Turkish Eggs with Clonakilty Veggie Pudding
Serves: 2 • Prep Time: • Cook Time:
This twist on a traditional Turkish eggs with Clonakilty Veggie pudding is a good old hug in a bowl. If you haven’t tried Turkish eggs yet they are a must for breakfast, The greek yogurt pairs wonderfully with the poached eggs and the spice flavours of the Veggie Pudding. Serve with some toasted crusty bread for dipping
150g Clonakilty Veggie Pudding
50ml of white vinegar
1 garlic clove, peeled and grated
150g of Greek yogurt
½ tsp dried chilli flakes
1 tbsp of dill
1 tbsp of flat-leaf parsley leaves
Olive oil for cooking
- Add the yoghurt to a bowl with the garlic and whisk together until completely combined. Set aside at room temperature until ready to serve.
- Slice the Clonakilty veggie pudding, heat a pan, add ½ the butter, add in the Clonakilty veggie pudding and cook it on each side for a couple of minutes until golden brown, remove it from the pan and place it in a warm oven (60c). Heat the pan again, add a drizzle of olive oil, add the chilli flakes and swirl the pan gently, allowing the flakes to sizzle and add in the rest of the butter, set aside in a warm oven.

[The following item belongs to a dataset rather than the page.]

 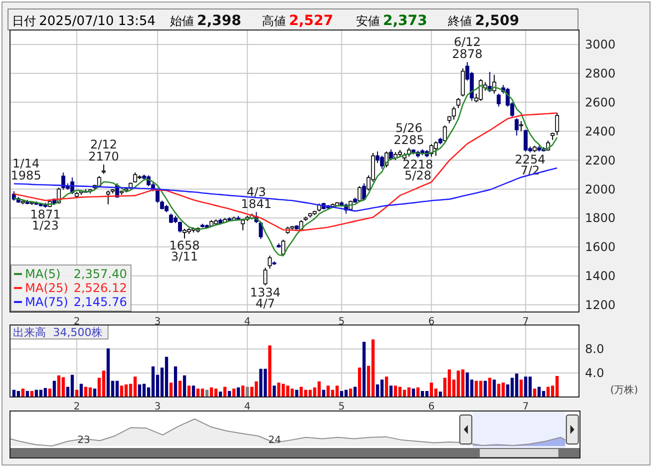 I want to click on y-tick-label: 3000, so click(x=600, y=45).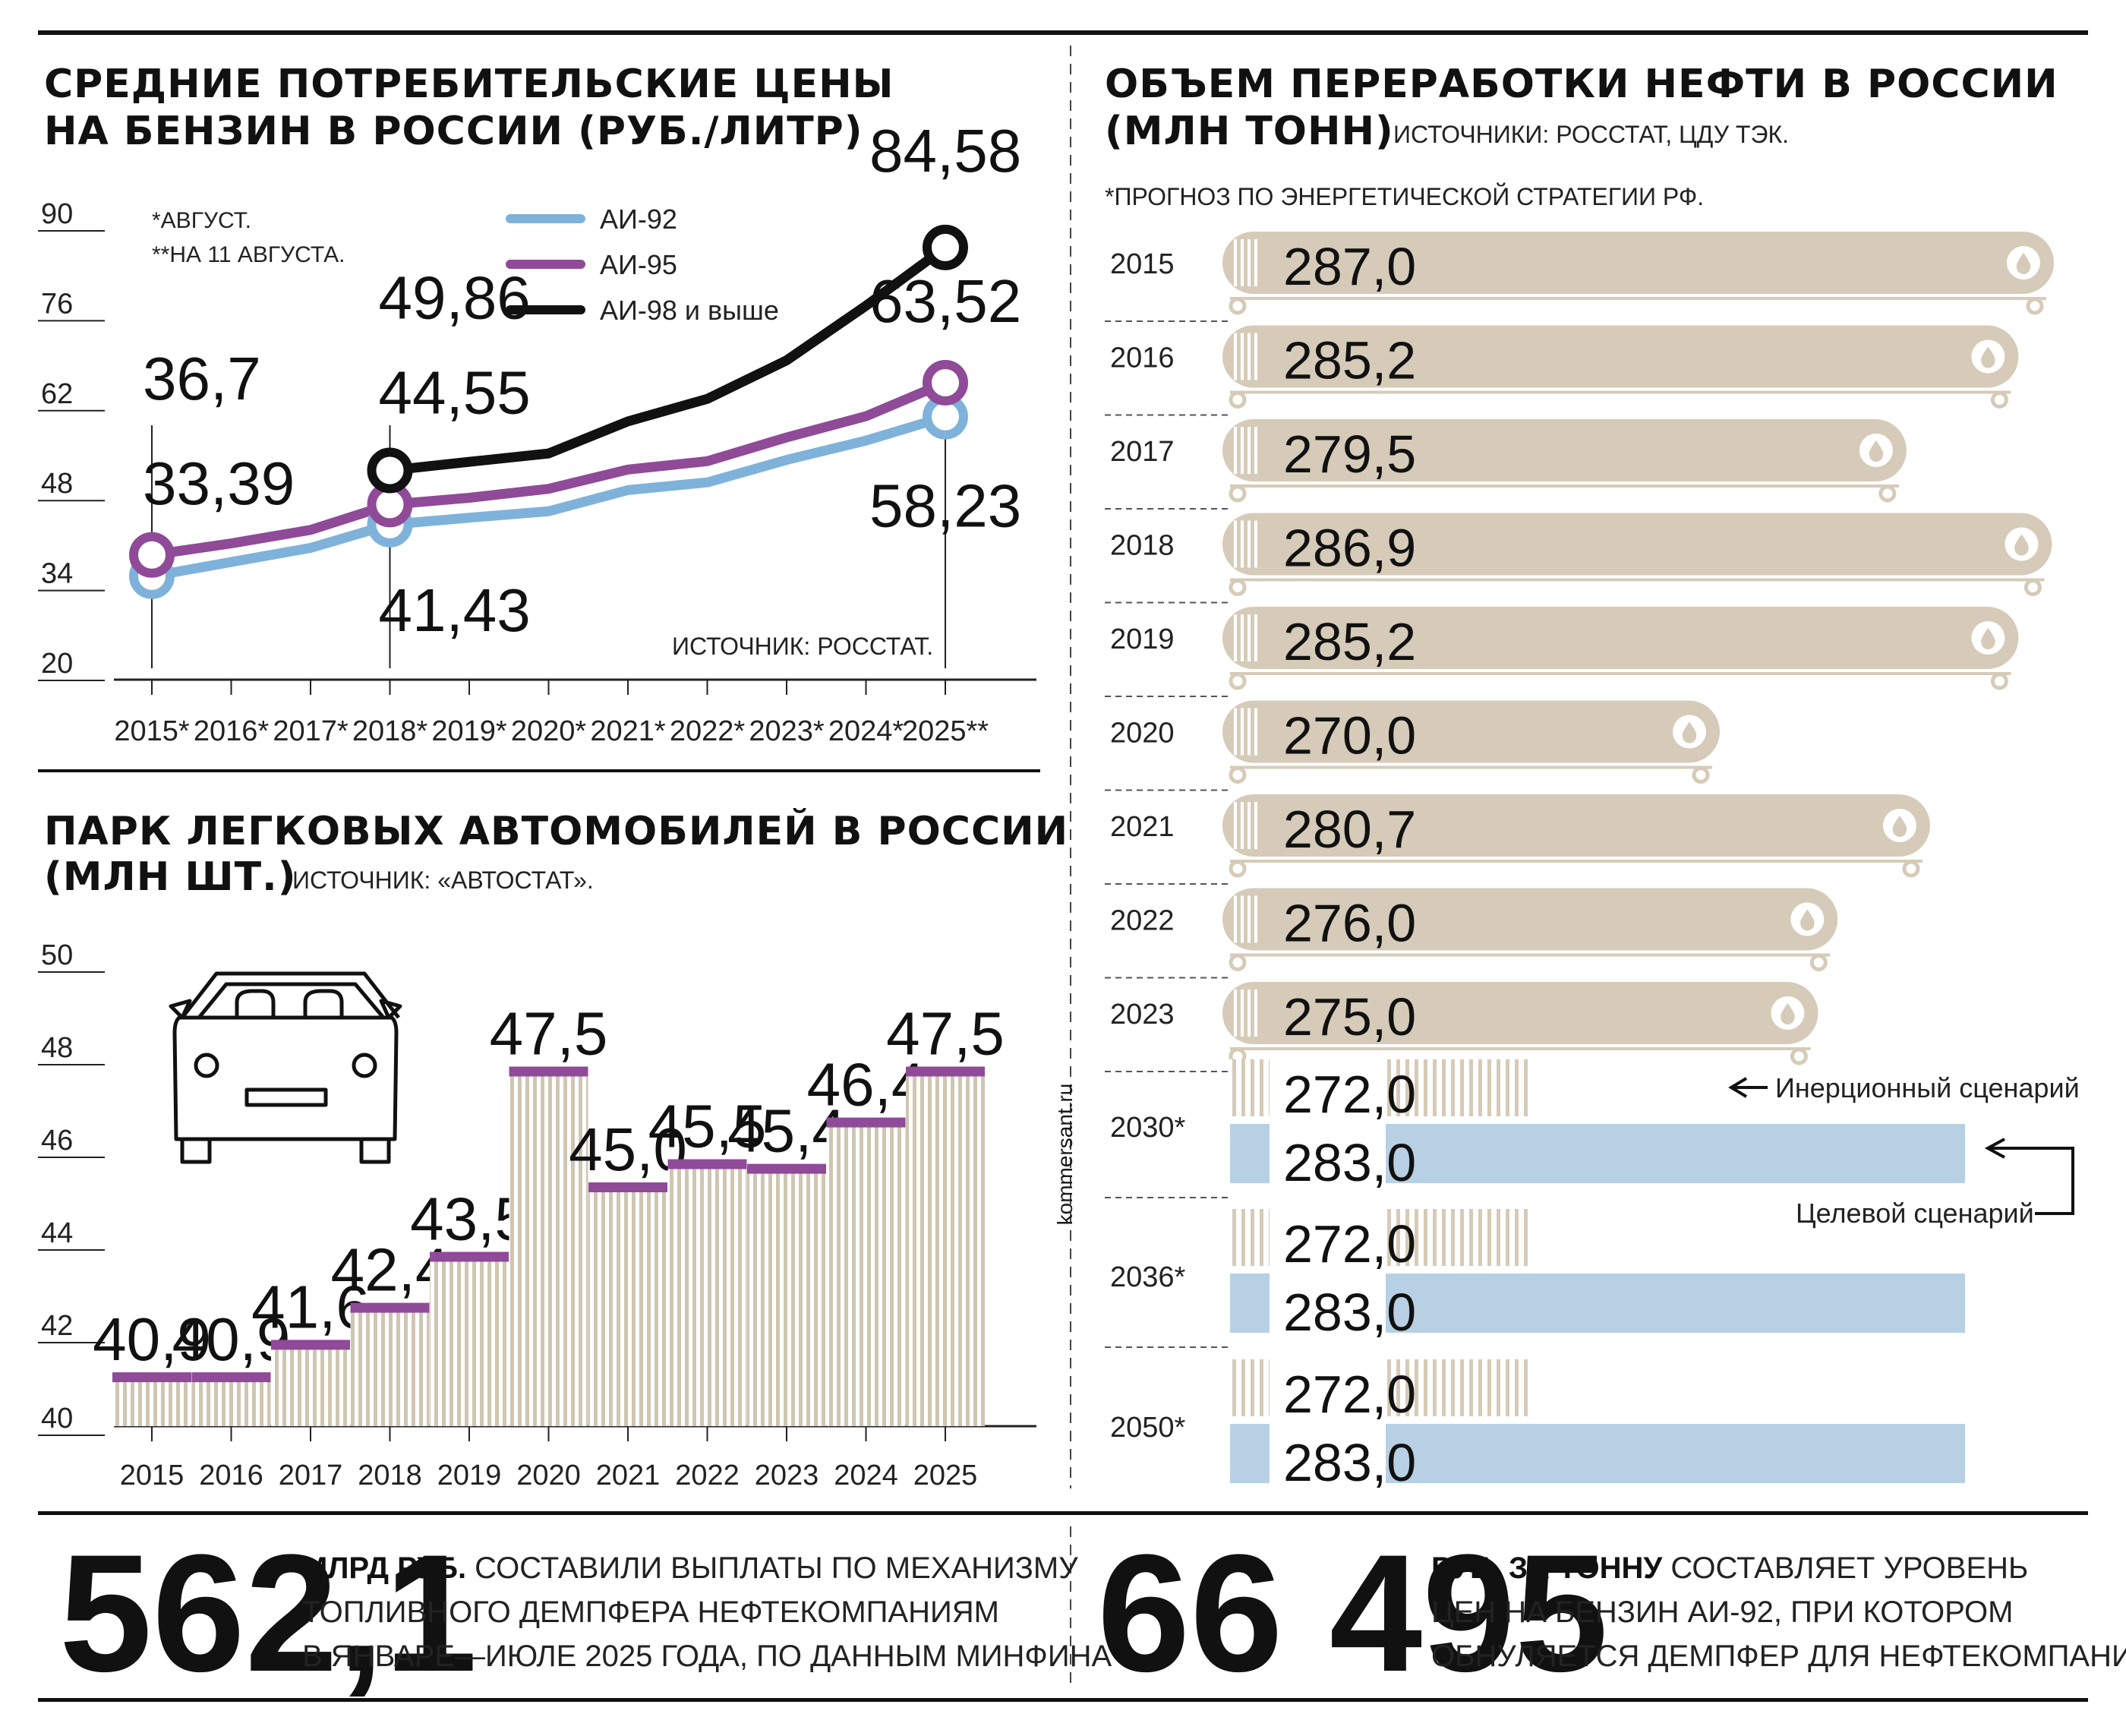 Image resolution: width=2126 pixels, height=1736 pixels. Describe the element at coordinates (1915, 1214) in the screenshot. I see `label-target: Целевой сценарий` at that location.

- Bring a large pot of water to a simmer, then add the vinegar. Add in the eggs one at a time gently, a ladle would help here. Poach the eggs to your liking – never add salt to the water when poaching eggs, as this causes them to break up.
- To serve, divide three-quarters of the yogurt into warmed bowls. Add the slices of cooked veggie pudding between the bowls, add 2 poached eggs to each bowl, then serve the remaining yogurt on top of the eggs. Spoon over the chilli oil and butter mix and garnish with 1 tbsp of dill and 1 tbsp of flat-leaf parsley leaves, roughly chopped, serve immediately with some salad leaves, a flatbread or sourdough, or any bread of your choice.